Amazon.co.uk Review
Rowley Leigh's stylish
No Place Like Home is a vigorously argued treatise in praise of home cooking. Strange, perhaps, for a metropolitan restaurant chef--but Leigh's food is noted for its simplicity, seasonality and truth of flavour. Here he concentrates on food that is better when done at home than in a restaurant. A roast leg of lamb rather than a piece of grilled chump; summer pudding rather than a Grand Marnier soufflé. Cassoulet; breast of veal with pork, spinach and garlic stuffing; baked quinces with cinnamon and Vin Santo. This is wonderful food--rich, savoury, elegant and designed to bring out the best in the ingredients. Leigh covers all the basics--roasts, stews, perfect mash and so on--but also gives himself room for a welcome idiosyncrasy.
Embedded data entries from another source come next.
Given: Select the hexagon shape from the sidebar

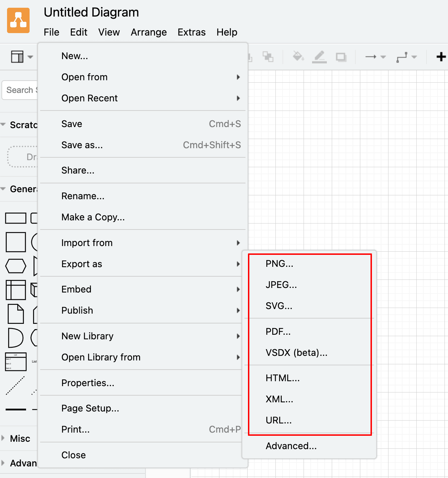Looking at the screenshot, I should [15, 266].
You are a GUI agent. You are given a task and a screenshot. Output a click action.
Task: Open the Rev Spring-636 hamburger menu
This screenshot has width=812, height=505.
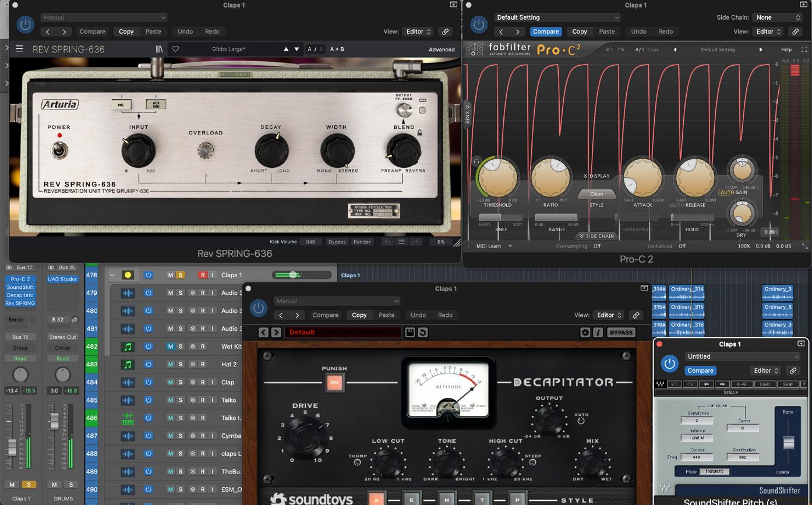coord(19,49)
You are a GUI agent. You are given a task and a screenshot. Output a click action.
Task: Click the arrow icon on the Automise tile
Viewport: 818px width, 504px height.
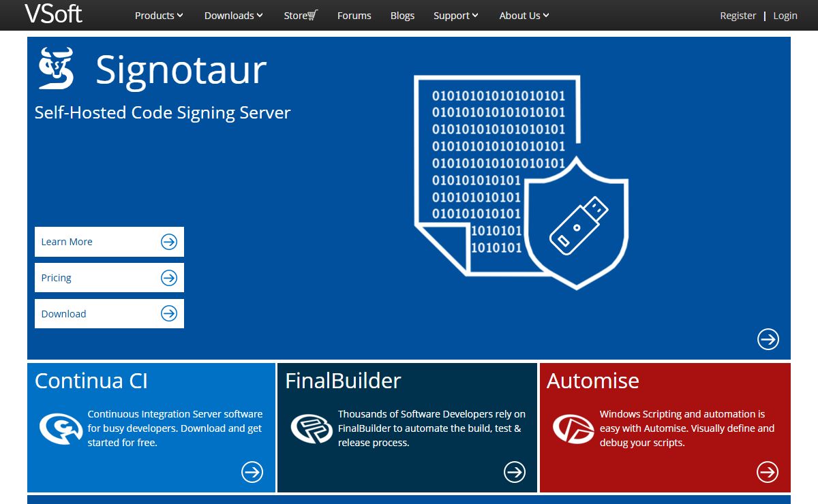(x=768, y=471)
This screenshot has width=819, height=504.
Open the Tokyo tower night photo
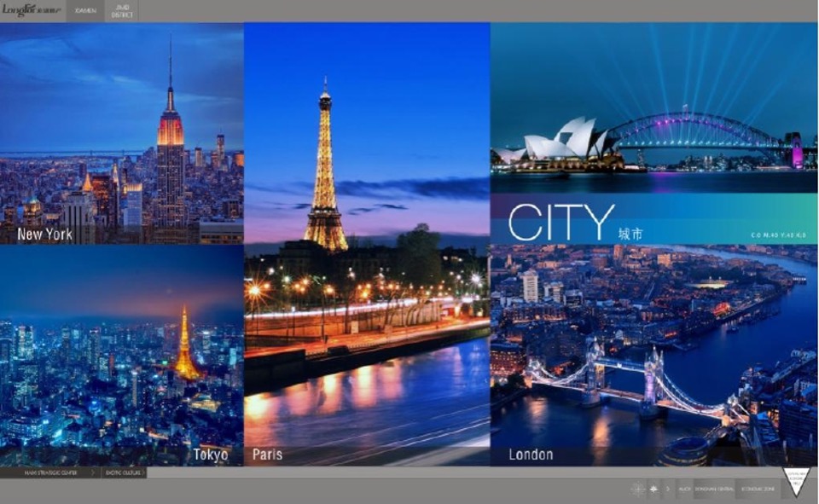click(121, 355)
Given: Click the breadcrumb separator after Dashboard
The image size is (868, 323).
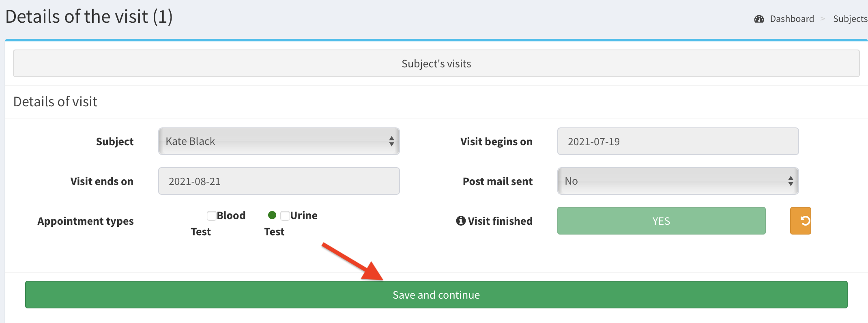Looking at the screenshot, I should [x=823, y=19].
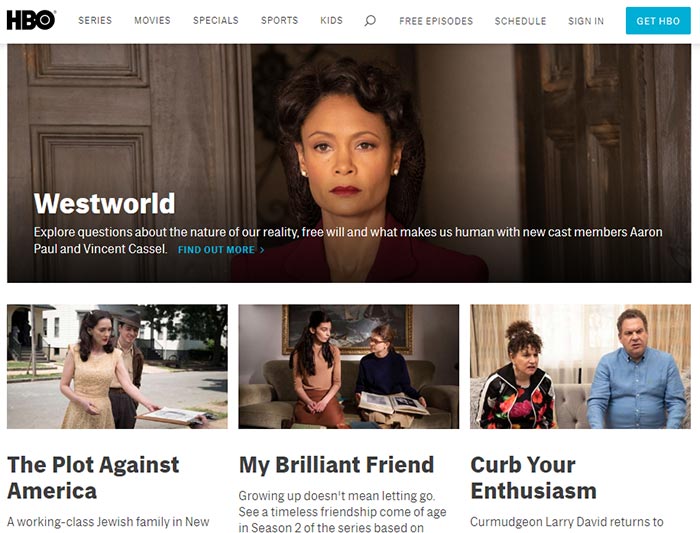
Task: Click the Curb Your Enthusiasm title
Action: (533, 478)
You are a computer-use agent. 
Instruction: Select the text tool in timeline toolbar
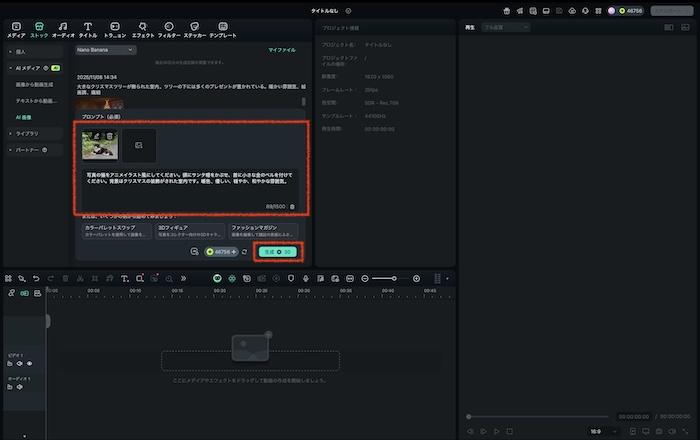[124, 278]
The book is cleverly structured: it falls into four seasonal parts, each of which contains a number of complete three-course meals for different types of occasion--Easter Sunday Lunch, Alfresco Dinner, Halloween Night, Boxing Day Lunch are some of these exemplars. (Leigh acknowledges that few people care nowadays to cook three courses for every meal, but as he says, the recipes are there if you want them.) Additionally, three starch Interludes contain meditations on potatoes, rice and pasta. Leigh is devoted to British food, as you can tell from his flag-waving spring meal to impress foreigners: sea kale with blood orange hollandaise; sea trout fillet with a horseradish crust, served with Jersey Royal potatoes; and rhubarb fool. The book is greatly enhanced by good photography (good in that it actually shows what the food should look like) and by Lucinda Rogers' witty line-drawings, so reminiscent of Elizabeth David's early illustrators. --
Robin Davidson
Product Description
A celebration of home cooking by the chef at one of London's top British restaurants. "Some things are better cooked in restaurants: that's why people go to them. But the converse is equally true. There are plenty of dishes that no restaurant does properly." Distinguished chef and food writer Rowley Leigh places these dishes at the heart of his first book. Home cooking is celebrated for its simplicity, seasonality and the delights of eating at home and cooking for friends. This encompasses the art of making good gravy, sauteing potatoes and grilling sea bass, as well as digressions into Euro food, Australian cricket and the strangeness of rhubarb, amongst others. Menus are based on events such as Boxing Day lunch, Hallowe'en Night and a May birthday lunch for a "fishetarian" aunt.